Modules¶

This section documents the Python modules in GRiD.

Command-Line Interface¶

grid¶

GRiD - Genomic Repeat inference from Depth

A modular pipeline for estimating copy number variants in the LPA gene’s KIV-2 VNTR region.

grid [OPTIONS] COMMAND [ARGS]...

Options

-v, --version¶: Show the GRiD version

compute-dipcn¶

Compute diploid copy numbers for LPA KIV-2 repeats.

Uses neighbor-based normalization to compute dipCN for each exon type: 1B_KIV3, 1B_notKIV3, 1B, and 1A.

grid compute-dipcn [OPTIONS]

Options

-c, --count-file <count_file>¶: Required Realignment output file with read counts

-n, --neighbor-file <neighbor_file>¶: Required Find neighbors output file (can be gzipped)

-o, --output-prefix <output_prefix>¶: Required Output prefix for diploid CN files

-N, --n-neighbors <n_neighbors>¶

Number of top neighbors to use

Default:: 200

count-reads¶

Count properly paired reads in a specified LPA VNTR region for all CRAMs.

grid count-reads [OPTIONS]

Options

-C, --cram-dir <cram_dir>¶: Required Directory with CRAM files

-o, --output-file <output_file>¶: Required Output TSV file

-r, --ref-fasta <ref_fasta>¶: Required Reference genome FASTA

-c, --chrom <chrom>¶: Required Chromosome (e.g., chr6)

-s, --start <start>¶: Required Start position

-e, --end <end>¶: Required End position

--config <config>¶: Required Path to YAML config file

-t, --threads <threads>¶: Number of threads for parallel processing (default: 1)

crai¶

Ensure CRAI index exists for a CRAM file.
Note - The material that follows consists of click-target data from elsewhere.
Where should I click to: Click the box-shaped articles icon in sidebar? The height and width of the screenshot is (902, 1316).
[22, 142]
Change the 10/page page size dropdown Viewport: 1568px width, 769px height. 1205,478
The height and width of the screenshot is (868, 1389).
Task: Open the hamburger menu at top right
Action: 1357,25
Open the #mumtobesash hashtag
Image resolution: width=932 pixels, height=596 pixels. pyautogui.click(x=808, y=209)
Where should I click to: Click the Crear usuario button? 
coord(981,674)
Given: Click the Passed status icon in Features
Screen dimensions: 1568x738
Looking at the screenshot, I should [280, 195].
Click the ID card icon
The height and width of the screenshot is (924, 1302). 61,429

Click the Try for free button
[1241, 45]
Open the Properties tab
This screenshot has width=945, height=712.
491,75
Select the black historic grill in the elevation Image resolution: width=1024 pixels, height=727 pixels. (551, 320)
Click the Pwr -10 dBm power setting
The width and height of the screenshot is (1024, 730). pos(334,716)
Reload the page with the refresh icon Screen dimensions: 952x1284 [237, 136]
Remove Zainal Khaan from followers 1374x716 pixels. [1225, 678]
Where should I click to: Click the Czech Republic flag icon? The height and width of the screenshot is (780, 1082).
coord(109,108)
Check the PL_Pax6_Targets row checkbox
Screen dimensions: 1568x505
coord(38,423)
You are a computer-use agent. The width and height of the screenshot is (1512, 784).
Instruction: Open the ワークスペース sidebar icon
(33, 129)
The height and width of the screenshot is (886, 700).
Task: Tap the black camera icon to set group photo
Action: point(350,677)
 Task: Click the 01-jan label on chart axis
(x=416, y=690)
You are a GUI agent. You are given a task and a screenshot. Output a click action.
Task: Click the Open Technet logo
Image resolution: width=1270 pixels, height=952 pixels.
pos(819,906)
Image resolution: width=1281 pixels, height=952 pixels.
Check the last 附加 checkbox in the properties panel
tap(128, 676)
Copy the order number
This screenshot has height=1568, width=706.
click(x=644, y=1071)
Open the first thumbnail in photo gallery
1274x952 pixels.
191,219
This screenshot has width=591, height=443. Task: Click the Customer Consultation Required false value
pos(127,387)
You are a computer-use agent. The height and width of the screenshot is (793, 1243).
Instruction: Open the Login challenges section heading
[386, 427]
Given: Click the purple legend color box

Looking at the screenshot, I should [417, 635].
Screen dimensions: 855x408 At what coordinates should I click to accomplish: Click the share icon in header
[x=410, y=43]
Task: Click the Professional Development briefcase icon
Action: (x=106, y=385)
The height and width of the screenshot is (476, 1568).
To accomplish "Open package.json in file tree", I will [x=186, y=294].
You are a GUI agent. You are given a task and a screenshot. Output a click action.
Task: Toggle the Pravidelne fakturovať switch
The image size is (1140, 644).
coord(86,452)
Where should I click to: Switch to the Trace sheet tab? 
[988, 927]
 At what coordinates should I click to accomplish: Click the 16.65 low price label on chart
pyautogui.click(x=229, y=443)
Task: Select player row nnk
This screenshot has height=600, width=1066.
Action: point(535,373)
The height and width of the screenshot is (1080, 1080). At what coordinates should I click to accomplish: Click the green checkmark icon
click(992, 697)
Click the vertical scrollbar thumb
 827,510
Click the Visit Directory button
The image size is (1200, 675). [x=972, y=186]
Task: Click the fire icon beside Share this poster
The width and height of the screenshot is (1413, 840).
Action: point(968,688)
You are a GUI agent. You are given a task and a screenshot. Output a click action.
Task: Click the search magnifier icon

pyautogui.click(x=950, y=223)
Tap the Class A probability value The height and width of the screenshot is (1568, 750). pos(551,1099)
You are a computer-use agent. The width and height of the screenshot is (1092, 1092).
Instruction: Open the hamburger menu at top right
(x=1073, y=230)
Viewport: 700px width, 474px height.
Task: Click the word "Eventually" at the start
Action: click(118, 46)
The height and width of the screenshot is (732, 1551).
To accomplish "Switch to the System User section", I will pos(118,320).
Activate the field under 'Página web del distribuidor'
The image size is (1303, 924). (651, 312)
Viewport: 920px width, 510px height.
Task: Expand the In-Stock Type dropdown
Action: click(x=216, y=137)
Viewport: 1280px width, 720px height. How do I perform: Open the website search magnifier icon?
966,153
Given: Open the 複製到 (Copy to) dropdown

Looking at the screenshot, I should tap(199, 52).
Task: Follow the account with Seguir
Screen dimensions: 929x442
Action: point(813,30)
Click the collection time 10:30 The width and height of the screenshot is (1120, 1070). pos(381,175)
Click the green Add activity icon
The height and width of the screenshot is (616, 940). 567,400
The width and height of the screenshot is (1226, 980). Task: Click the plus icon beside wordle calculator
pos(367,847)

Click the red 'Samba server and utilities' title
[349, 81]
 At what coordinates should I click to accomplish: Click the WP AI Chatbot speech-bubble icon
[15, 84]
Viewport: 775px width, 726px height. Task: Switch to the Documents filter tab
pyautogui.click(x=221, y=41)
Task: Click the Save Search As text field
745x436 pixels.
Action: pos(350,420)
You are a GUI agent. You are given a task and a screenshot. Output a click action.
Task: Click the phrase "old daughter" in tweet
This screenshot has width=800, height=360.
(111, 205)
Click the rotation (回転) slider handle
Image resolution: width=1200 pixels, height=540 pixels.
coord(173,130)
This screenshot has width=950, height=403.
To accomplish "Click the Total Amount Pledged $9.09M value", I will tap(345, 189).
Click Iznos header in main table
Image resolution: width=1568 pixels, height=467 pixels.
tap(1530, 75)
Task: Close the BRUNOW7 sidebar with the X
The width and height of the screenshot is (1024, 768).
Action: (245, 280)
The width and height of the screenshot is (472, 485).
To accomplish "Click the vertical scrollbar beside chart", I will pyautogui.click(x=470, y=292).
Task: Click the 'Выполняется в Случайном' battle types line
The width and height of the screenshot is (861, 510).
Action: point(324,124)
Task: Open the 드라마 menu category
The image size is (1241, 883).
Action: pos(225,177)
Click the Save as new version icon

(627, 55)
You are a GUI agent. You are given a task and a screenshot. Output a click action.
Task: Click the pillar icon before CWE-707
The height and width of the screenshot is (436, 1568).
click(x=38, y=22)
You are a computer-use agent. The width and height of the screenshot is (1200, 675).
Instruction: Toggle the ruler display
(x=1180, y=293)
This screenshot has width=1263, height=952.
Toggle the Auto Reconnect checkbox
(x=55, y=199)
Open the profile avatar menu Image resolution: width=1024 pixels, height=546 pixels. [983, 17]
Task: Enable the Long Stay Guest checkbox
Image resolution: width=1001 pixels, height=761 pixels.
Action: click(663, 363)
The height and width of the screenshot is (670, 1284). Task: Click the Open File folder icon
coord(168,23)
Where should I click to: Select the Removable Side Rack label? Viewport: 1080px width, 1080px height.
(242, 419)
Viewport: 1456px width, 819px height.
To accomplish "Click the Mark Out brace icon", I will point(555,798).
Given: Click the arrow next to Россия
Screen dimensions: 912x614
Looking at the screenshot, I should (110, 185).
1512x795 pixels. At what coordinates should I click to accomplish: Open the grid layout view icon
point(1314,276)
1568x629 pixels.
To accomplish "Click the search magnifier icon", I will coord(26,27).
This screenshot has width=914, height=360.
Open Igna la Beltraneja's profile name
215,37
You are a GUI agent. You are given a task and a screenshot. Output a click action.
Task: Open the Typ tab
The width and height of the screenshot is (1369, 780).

Args:: cram: Path to the CRAM file. reference: Path to the reference genome FASTA.
Returns:: Path to the CRAI index file.

grid crai [OPTIONS]

Options

-c, --cram <cram>¶: Required Input CRAM file

-r, --reference <reference>¶: Required Reference genome FASTA

estimate-kiv¶

Estimate LPA KIV2 copy numbers from exon1A and exon1B diploid copy numbers.

Formula:: diploid_estimate = 34.9 × exon1A + 5.2 × exon1B - 1 haploid_estimate = diploid_estimate / 2

grid estimate-kiv [OPTIONS]

Options

-a, --exon1a <exon1a>¶: Required Exon1A diploid CN file (*.exon1A.dipCN.txt)

-b, --exon1b <exon1b>¶: Required Exon1B diploid CN file (*.exon1B.dipCN.txt)

-o, --output <output>¶: Required Output file path for KIV2 copy number estimates

-f, --format <format>¶

Output file format

Default:: 'tsv'
Options:: tsv | txt | csv

extract-reference¶

Extract FASTA sequences from a reference genome based on BED regions.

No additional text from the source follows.